**Records for this exercise:**
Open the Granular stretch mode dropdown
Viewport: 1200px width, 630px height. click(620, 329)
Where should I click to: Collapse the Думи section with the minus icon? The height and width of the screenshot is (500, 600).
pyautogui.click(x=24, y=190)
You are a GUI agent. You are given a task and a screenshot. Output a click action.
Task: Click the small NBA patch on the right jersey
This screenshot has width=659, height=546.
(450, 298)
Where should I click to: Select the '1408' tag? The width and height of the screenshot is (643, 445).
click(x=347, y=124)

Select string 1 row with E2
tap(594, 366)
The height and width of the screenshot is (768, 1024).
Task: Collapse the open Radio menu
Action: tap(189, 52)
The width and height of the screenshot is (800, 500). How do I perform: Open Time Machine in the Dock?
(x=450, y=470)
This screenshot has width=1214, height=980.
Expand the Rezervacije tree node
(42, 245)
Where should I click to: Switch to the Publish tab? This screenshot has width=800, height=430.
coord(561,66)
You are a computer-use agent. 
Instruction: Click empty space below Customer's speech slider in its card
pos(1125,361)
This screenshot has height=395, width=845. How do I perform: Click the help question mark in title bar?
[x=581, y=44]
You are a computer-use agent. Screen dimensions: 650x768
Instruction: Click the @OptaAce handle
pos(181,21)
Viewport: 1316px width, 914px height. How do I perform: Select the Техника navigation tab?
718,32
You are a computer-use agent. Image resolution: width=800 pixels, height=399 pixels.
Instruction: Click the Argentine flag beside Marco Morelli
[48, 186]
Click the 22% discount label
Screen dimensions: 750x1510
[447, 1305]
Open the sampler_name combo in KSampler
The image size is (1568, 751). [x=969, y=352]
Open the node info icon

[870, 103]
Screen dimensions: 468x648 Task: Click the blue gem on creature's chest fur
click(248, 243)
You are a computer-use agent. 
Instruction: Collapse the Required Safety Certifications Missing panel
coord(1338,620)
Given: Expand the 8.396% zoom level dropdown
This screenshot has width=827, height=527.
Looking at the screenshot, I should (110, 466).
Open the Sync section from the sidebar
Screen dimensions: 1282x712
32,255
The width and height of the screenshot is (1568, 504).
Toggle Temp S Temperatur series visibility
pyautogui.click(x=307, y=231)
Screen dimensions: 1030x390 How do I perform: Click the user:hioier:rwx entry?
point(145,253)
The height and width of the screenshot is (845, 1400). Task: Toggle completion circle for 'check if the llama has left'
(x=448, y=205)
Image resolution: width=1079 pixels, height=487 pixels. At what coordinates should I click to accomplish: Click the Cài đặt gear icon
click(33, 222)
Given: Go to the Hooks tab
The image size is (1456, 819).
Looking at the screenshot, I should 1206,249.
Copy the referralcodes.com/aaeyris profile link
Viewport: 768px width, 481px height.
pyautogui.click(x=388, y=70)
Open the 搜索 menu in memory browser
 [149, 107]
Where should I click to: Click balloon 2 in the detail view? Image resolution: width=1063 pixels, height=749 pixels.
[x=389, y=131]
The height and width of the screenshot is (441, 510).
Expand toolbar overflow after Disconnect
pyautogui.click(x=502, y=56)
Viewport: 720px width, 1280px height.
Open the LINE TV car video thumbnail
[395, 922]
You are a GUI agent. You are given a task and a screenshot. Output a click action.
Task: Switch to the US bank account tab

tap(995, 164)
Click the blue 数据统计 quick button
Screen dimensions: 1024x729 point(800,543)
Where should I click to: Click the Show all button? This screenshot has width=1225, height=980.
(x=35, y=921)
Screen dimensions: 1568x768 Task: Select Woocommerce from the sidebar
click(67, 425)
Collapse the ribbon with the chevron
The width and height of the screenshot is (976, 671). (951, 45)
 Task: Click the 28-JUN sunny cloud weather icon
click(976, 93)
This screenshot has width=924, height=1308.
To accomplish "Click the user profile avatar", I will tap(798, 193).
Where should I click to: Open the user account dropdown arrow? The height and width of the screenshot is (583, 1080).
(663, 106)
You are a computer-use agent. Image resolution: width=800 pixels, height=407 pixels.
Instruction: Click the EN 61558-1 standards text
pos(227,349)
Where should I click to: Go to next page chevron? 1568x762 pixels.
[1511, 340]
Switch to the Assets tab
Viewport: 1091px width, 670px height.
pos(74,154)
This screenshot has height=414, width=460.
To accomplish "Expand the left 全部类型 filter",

**Aim of the task:** Starting at the line that contains "Given: Expand the 8.396% zoom level dropdown" and stopping after the line that contains "Copy the referralcodes.com/aaeyris", write out every line exactly as it appears above, and no other line.

**Output:**
Given: Expand the 8.396% zoom level dropdown
This screenshot has width=827, height=527.
Looking at the screenshot, I should (110, 466).
Open the Sync section from the sidebar
Screen dimensions: 1282x712
32,255
The width and height of the screenshot is (1568, 504).
Toggle Temp S Temperatur series visibility
pyautogui.click(x=307, y=231)
Screen dimensions: 1030x390 How do I perform: Click the user:hioier:rwx entry?
point(145,253)
The height and width of the screenshot is (845, 1400). Task: Toggle completion circle for 'check if the llama has left'
(x=448, y=205)
Image resolution: width=1079 pixels, height=487 pixels. At what coordinates should I click to accomplish: Click the Cài đặt gear icon
click(33, 222)
Given: Go to the Hooks tab
The image size is (1456, 819).
Looking at the screenshot, I should 1206,249.
Copy the referralcodes.com/aaeyris profile link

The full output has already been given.